DATASET RECORDS:
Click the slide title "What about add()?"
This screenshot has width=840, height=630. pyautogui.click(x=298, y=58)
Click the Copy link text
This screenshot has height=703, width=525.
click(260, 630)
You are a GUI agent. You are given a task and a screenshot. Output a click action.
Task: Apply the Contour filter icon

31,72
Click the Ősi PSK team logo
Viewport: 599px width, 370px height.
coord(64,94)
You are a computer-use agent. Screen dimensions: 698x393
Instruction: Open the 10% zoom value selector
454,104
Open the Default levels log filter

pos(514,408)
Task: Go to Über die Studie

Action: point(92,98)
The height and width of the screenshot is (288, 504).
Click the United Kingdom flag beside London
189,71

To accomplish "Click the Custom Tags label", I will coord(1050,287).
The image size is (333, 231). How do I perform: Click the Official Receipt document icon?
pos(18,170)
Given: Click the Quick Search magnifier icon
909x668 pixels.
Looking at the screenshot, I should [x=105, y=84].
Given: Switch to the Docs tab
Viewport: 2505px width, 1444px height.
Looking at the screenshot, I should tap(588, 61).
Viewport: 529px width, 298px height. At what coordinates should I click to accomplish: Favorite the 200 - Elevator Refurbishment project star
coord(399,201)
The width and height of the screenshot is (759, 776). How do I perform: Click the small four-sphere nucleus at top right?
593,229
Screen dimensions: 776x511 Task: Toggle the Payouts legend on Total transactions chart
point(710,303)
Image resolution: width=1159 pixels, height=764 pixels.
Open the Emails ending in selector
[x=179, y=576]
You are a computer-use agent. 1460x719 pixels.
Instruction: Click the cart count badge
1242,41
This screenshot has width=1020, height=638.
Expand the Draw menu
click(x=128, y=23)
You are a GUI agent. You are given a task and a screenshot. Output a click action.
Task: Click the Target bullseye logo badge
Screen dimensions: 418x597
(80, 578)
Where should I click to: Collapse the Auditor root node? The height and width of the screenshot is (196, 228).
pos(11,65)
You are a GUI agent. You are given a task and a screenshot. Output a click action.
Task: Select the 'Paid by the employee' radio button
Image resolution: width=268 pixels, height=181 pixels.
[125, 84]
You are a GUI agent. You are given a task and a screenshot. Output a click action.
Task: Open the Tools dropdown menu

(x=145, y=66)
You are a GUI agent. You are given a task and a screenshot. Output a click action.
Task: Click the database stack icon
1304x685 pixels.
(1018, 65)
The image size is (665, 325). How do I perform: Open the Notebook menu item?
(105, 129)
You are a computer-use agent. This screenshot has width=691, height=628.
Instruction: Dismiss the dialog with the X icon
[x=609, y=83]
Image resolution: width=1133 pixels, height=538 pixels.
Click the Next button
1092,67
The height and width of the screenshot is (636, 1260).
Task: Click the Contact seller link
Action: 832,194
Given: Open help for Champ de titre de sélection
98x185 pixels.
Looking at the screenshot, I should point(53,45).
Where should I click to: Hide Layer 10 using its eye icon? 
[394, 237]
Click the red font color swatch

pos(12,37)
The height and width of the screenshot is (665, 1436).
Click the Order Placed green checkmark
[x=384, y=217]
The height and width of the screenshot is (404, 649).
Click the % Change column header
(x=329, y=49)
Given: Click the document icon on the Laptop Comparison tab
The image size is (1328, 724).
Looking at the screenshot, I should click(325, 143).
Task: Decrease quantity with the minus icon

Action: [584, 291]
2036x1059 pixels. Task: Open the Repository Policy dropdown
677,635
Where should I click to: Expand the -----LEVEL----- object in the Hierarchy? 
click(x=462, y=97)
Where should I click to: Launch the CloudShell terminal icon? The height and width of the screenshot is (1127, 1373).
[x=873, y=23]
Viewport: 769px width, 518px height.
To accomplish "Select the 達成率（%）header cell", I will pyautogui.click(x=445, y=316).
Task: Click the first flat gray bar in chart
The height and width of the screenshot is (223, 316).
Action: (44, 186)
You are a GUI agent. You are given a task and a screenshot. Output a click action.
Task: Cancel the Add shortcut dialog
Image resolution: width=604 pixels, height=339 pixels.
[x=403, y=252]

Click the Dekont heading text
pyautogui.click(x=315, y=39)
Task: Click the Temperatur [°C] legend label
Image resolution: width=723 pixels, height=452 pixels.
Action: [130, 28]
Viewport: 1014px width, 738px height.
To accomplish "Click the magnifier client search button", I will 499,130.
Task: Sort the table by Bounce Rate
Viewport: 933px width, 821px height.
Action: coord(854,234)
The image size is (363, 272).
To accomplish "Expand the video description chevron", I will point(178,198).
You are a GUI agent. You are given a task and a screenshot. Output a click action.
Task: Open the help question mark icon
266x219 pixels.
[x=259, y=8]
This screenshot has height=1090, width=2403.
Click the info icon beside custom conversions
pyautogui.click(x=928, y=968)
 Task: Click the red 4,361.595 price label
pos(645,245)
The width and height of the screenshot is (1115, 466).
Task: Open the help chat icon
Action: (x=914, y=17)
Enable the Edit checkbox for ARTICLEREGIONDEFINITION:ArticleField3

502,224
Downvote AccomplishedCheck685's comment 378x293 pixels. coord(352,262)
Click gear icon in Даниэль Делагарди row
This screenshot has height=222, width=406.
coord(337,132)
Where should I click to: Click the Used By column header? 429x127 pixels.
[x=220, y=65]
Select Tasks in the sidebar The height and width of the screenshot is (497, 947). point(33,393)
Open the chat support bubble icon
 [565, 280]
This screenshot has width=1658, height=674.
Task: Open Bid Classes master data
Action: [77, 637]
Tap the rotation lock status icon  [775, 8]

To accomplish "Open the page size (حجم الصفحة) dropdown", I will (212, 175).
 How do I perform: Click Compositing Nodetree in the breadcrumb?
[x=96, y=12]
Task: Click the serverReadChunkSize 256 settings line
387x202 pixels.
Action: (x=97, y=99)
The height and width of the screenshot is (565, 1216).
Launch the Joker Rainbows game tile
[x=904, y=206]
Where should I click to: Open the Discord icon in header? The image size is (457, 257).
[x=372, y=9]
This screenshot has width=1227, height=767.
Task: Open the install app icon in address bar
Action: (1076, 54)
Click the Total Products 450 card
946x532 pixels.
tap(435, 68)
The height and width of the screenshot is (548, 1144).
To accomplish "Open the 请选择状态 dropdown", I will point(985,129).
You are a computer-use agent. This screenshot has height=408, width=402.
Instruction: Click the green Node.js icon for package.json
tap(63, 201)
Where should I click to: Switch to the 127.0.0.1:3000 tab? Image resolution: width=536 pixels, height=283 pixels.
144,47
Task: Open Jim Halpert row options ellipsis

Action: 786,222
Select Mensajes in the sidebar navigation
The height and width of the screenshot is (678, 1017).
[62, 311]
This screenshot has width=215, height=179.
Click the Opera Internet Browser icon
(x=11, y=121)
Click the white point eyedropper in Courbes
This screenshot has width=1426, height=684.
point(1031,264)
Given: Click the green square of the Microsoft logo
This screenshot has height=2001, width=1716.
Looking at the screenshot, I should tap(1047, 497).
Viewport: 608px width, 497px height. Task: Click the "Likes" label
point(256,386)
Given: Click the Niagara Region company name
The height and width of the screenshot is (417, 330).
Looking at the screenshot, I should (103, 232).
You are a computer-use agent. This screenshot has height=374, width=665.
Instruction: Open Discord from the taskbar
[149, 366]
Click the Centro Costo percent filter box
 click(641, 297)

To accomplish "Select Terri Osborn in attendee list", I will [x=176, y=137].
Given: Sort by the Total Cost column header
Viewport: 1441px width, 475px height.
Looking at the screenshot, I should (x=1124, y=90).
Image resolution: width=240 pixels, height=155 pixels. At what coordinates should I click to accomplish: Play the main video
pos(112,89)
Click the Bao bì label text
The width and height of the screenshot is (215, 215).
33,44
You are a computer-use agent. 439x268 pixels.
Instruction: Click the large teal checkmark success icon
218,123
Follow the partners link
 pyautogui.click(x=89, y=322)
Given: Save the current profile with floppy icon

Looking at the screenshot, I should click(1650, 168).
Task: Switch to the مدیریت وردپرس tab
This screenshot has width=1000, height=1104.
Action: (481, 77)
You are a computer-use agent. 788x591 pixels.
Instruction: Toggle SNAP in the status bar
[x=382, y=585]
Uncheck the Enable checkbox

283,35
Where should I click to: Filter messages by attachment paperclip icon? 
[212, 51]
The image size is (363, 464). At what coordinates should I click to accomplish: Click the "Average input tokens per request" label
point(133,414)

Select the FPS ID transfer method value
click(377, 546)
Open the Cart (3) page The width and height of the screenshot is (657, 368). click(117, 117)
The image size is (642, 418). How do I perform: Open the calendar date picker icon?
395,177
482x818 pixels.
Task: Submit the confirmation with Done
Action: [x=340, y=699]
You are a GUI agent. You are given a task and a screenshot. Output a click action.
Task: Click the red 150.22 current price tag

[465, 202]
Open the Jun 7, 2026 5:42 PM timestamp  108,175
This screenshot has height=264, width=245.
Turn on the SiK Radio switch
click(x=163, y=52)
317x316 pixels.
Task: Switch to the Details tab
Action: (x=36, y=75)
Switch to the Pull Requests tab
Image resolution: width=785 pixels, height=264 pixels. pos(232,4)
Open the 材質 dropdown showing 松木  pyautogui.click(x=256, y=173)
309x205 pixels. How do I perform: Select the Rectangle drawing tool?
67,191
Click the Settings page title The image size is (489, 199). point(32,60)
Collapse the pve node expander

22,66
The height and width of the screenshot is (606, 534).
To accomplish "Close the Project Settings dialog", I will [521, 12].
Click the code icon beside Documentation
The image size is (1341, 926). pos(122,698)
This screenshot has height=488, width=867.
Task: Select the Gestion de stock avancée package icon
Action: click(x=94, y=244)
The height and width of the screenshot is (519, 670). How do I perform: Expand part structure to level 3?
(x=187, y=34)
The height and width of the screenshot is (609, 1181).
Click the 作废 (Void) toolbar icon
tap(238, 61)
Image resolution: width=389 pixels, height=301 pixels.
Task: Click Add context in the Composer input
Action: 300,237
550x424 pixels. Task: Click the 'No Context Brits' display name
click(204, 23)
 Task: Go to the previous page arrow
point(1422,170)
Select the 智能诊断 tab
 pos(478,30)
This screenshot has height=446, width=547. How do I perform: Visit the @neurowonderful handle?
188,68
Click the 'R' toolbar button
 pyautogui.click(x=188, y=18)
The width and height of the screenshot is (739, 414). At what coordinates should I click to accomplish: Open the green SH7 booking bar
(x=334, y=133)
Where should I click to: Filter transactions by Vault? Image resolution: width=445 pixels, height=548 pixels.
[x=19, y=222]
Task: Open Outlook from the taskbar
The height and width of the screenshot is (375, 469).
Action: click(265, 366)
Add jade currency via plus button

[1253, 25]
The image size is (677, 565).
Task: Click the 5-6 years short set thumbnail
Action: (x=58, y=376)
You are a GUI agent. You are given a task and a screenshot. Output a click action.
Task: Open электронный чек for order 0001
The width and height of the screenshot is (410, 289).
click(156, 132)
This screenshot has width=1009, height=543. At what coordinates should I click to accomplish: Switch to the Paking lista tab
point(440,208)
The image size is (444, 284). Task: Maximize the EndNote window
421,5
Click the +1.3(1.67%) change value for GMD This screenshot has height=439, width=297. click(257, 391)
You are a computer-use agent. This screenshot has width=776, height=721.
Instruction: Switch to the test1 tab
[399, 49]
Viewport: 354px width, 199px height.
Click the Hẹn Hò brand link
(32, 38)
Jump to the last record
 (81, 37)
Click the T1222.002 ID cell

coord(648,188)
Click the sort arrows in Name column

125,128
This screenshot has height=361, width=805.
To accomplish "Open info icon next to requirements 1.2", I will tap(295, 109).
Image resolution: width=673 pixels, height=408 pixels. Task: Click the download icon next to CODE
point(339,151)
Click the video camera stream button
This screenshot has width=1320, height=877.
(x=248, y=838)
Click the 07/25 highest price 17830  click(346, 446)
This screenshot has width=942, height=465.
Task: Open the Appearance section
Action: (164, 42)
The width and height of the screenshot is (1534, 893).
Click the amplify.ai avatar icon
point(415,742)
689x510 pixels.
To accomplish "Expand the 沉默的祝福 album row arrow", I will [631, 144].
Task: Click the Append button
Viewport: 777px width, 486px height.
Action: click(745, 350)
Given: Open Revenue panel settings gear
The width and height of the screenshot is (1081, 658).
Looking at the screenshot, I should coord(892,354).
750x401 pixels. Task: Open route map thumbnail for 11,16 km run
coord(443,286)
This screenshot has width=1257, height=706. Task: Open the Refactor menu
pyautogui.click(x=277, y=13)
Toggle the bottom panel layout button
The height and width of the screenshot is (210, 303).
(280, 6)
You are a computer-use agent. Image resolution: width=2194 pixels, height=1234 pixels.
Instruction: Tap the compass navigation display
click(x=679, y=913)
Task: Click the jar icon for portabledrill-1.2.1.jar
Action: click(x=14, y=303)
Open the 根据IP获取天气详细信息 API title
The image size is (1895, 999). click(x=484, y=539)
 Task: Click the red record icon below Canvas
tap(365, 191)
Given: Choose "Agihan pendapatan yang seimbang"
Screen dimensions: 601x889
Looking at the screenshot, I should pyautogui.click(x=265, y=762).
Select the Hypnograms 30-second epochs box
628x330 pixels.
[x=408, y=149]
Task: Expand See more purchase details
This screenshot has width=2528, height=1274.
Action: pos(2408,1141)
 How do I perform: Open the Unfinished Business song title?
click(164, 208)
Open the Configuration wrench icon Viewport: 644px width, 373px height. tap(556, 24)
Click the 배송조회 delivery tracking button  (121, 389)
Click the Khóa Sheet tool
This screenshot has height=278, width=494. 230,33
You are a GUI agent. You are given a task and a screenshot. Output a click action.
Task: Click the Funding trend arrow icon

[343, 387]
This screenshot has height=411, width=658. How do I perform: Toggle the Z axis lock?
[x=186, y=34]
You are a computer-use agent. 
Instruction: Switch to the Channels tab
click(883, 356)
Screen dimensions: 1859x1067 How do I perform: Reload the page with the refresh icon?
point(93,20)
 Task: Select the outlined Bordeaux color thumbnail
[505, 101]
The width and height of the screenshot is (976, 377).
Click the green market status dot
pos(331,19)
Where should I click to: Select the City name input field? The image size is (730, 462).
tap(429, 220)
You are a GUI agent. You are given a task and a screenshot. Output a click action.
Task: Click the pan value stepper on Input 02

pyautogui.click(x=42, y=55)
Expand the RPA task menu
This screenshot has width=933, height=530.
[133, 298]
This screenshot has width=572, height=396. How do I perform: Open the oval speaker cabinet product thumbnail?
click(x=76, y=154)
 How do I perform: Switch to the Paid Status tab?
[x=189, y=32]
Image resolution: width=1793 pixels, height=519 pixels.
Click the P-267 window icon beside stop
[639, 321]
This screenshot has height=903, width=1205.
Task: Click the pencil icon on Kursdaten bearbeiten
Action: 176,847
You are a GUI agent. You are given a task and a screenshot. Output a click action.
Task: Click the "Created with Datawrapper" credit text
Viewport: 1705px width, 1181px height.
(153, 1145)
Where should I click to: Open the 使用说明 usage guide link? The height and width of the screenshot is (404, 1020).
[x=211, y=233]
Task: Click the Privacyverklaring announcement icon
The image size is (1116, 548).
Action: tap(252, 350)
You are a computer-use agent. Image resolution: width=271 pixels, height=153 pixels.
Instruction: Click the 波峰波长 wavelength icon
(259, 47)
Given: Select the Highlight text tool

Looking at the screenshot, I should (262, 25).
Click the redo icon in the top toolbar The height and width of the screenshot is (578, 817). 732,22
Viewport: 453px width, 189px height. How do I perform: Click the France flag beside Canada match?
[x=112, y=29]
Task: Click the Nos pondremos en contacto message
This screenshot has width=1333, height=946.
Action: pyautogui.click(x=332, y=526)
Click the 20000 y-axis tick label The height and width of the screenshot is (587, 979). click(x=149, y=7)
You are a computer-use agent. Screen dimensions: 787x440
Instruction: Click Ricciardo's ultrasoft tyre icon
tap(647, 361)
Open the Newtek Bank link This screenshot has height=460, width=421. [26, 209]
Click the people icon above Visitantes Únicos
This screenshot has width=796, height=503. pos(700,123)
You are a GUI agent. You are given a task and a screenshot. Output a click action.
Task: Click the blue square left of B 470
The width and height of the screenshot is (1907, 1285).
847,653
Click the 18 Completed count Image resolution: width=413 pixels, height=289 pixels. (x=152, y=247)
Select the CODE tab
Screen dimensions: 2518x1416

THE REQUEST: Please update the listing starting at the line that contains "Where should I click to: Open the 使用说明" and ending at the line that contains "Open the Newtek", changing "ultrasoft" to "medium" and leaving everything else unchanged. Return only those lines.

TASK RESPONSE:
Where should I click to: Open the 使用说明 usage guide link? The height and width of the screenshot is (404, 1020).
[x=211, y=233]
Task: Click the Privacyverklaring announcement icon
The image size is (1116, 548).
Action: tap(252, 350)
You are a computer-use agent. Image resolution: width=271 pixels, height=153 pixels.
Instruction: Click the 波峰波长 wavelength icon
(259, 47)
Given: Select the Highlight text tool

Looking at the screenshot, I should (262, 25).
Click the redo icon in the top toolbar The height and width of the screenshot is (578, 817). 732,22
Viewport: 453px width, 189px height. How do I perform: Click the France flag beside Canada match?
[x=112, y=29]
Task: Click the Nos pondremos en contacto message
This screenshot has width=1333, height=946.
Action: pyautogui.click(x=332, y=526)
Click the 20000 y-axis tick label The height and width of the screenshot is (587, 979). click(x=149, y=7)
You are a computer-use agent. Screen dimensions: 787x440
Instruction: Click Ricciardo's medium tyre icon
tap(647, 361)
Open the Newtek Bank link This screenshot has height=460, width=421. [26, 209]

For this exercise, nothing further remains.